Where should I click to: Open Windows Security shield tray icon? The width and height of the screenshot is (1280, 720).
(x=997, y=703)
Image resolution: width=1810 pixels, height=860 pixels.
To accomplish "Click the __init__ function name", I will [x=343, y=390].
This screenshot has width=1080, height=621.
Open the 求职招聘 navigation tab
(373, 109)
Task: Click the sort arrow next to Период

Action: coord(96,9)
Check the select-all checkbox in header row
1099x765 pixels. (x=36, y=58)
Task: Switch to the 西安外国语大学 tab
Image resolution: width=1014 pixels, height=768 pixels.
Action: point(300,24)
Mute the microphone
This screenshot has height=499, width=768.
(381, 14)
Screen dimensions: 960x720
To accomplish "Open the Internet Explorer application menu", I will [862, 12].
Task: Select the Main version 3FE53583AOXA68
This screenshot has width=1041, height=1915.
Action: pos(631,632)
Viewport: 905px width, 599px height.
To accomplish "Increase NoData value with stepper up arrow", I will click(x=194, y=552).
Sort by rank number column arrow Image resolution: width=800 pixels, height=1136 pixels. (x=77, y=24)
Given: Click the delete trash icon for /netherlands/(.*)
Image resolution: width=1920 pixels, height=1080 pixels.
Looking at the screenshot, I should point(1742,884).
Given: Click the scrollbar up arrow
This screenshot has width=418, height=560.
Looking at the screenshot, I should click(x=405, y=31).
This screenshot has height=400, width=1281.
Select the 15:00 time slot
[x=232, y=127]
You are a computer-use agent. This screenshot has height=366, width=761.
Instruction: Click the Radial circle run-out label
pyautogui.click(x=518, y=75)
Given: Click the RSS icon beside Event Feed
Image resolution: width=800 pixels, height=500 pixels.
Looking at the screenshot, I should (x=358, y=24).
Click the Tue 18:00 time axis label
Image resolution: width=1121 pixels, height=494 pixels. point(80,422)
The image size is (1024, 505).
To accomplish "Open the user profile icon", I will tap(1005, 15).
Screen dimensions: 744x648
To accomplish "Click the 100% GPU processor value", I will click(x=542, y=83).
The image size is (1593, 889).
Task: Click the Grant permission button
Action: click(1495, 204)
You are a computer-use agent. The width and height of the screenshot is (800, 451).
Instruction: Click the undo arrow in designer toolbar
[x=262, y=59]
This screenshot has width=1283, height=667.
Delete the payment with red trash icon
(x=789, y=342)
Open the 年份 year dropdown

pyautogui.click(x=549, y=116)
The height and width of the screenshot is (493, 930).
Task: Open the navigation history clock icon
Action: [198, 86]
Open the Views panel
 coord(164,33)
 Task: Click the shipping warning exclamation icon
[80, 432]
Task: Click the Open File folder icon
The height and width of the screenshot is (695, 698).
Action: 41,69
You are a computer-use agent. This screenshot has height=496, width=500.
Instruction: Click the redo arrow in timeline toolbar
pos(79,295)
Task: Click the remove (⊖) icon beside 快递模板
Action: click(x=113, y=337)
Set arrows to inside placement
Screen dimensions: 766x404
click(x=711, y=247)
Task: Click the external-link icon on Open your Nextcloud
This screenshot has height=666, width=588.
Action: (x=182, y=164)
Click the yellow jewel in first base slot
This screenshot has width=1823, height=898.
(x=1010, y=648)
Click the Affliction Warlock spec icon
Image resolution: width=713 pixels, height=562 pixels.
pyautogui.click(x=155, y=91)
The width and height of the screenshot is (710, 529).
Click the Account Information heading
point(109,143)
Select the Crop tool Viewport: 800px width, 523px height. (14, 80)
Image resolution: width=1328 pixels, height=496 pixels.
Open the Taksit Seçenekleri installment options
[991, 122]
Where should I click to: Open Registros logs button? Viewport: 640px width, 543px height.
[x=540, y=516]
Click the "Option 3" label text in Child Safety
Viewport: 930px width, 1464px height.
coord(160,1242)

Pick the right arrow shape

________________

TASK DESCRIPTION:
What are the lines above, starting at the one with "Given: Click the delete" and ending at the one with "Given: Click the RSS icon beside Event Feed"? Give them again exactly, and only them.

SOLUTION:
Given: Click the delete trash icon for /netherlands/(.*)
Image resolution: width=1920 pixels, height=1080 pixels.
Looking at the screenshot, I should point(1742,884).
Given: Click the scrollbar up arrow
This screenshot has width=418, height=560.
Looking at the screenshot, I should click(x=405, y=31).
This screenshot has height=400, width=1281.
Select the 15:00 time slot
[x=232, y=127]
You are a computer-use agent. This screenshot has height=366, width=761.
Instruction: Click the Radial circle run-out label
pyautogui.click(x=518, y=75)
Given: Click the RSS icon beside Event Feed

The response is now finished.